Love it, very nice work.


----------



## vcat (Apr 24, 2010)

your tank is awesome! thanks for sharing.


----------



## SeaHorse_Fanatic (Apr 22, 2010)

The Reef Network (local sw fish/coral club) will be holding a swap meet/get together at my place on June 27th (11am till 4:30pm) Sunday. Anybody wanting to come by is welcome to. You can come talk to fellow fish nuts, sell stuff, buy stuff, trade stuff or just visit.
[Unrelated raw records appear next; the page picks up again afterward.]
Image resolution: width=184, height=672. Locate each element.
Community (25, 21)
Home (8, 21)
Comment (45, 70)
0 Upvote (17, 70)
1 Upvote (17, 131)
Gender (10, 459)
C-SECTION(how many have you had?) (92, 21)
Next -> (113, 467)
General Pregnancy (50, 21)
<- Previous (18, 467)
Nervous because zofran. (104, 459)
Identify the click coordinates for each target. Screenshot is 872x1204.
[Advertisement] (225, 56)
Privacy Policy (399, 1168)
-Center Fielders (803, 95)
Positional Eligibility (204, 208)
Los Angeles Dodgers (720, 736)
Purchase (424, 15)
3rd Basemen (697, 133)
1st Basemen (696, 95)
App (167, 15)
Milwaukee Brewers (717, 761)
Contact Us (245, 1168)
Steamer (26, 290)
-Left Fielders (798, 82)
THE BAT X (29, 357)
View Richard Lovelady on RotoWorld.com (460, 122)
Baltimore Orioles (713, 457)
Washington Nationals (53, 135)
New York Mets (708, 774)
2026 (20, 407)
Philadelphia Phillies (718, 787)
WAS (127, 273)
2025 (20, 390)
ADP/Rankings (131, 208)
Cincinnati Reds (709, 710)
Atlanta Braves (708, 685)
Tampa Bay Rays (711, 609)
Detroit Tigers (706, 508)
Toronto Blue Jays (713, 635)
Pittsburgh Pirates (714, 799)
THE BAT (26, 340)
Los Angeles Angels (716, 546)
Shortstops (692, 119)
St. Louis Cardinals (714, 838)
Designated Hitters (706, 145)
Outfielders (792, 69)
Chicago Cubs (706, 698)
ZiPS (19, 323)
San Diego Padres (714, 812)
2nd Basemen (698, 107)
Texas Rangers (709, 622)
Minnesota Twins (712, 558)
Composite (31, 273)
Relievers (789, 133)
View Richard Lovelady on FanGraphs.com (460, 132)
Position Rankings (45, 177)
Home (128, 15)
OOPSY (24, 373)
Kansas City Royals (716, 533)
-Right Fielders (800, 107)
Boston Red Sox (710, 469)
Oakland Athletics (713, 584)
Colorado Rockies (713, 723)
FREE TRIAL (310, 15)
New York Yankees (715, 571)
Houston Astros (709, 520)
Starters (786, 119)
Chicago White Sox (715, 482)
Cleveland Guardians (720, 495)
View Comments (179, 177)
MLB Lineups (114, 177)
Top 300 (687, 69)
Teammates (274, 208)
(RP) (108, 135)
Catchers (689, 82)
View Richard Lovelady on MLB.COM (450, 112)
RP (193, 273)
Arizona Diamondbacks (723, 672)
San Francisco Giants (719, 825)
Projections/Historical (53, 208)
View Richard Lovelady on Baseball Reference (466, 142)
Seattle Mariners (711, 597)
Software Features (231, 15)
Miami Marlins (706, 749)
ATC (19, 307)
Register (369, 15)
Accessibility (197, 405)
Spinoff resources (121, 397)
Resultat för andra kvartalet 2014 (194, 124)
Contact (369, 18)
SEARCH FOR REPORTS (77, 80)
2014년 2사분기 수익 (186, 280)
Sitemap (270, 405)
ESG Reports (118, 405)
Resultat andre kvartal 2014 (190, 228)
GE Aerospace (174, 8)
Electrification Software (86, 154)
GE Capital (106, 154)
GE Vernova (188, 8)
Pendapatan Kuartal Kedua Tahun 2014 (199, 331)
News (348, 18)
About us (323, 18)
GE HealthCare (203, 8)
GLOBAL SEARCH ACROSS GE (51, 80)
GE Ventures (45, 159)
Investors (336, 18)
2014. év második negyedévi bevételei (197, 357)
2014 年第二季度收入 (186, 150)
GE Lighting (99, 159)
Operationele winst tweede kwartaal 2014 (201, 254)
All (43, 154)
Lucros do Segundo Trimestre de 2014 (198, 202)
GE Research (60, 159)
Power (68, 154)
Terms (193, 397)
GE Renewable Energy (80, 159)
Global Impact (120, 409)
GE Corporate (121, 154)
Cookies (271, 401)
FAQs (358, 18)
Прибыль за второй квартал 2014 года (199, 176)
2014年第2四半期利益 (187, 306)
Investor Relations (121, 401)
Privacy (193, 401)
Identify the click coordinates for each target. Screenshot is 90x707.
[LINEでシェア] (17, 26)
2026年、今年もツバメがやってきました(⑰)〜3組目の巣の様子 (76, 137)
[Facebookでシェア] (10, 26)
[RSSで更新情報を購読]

FW & SW, not just reefing.


----------



## MadgicBug (Apr 22, 2010)

Nice looking tank.


----------



## snow (Apr 21, 2010)

Looks good, what kind of skimmer are you useing?


----------



## petlaur (Apr 21, 2010)

Great looking tank! Really love the powder blue tang; truly beautiful fish/reef setup.


----------



## alexafg (Oct 31, 2011)

thats sooo colorfulllllllll


----------



## Vman (Jan 20, 2011)

Enough said. Nothing else new to say.


----------



## FishFreaks (May 15, 2011)

what is the fish that is blue in pic 6 near the bottom right looks like a tang maybe?


----------



## SeaHorse_Fanatic (Apr 22, 2010)

Probably a Acanthurus mata (Elongate tang). One of my fav. fish but grows big (22") and fast (1" a month in my tanks). Too big for my present set ups I find.

Anthony


----------



## The Guy (Nov 26, 2010)

Anthony :your tank is drop dead georgous, can't wait to see it in person


----------



## gklaw (May 31, 2010)

Clown Lover said:


> Anthony :your tank is drop dead georgous, can't wait to see it in person


I don't think you could Laurie. I believe this one has been shut down. Sure his 165 is just as drop dead gorgeous though


----------



## big_bubba_B (Apr 25, 2010)

i can see looks like you don't have 210 pounds of rock so is that really not a necessity could you get away with like 150 lbs as for me with the tall 180 could i do 125 lbs ??? not knocking just asking


----------